## Your assignment
Could you copy each line of the listing that holds "dropdown"?

==*==

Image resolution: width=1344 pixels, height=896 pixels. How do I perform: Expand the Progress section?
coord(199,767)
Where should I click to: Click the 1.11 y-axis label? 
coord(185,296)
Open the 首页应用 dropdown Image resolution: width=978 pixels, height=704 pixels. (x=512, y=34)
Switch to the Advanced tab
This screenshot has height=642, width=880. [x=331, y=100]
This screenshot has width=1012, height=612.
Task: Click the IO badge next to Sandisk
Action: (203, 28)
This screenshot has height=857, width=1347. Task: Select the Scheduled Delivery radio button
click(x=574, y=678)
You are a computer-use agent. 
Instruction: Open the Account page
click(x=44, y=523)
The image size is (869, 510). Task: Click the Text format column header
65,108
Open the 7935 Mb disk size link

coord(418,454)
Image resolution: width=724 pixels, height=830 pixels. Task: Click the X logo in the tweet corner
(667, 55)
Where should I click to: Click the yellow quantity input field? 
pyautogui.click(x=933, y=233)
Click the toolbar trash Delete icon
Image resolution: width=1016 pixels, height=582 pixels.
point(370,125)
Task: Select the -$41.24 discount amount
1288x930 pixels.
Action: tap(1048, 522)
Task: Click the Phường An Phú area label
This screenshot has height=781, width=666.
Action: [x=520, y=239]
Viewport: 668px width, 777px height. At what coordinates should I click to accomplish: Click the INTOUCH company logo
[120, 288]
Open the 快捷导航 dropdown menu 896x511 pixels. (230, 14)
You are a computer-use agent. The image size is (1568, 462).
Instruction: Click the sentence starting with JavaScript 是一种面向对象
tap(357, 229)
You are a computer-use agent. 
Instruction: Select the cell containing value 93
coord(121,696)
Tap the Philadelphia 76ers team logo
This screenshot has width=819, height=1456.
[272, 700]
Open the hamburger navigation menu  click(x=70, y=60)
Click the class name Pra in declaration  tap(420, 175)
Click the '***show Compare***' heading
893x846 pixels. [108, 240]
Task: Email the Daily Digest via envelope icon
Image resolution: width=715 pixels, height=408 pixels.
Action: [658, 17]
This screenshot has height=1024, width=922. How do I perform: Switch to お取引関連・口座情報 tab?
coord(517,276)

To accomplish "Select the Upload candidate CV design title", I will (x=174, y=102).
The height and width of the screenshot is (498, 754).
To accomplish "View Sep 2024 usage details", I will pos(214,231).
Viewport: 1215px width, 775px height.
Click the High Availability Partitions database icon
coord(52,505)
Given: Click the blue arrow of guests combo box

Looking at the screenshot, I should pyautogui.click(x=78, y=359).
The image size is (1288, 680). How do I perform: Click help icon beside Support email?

==*==

## Final answer
Open the 首页应用 dropdown Image resolution: width=978 pixels, height=704 pixels. (x=512, y=34)
Open the 快捷导航 dropdown menu 896x511 pixels. (230, 14)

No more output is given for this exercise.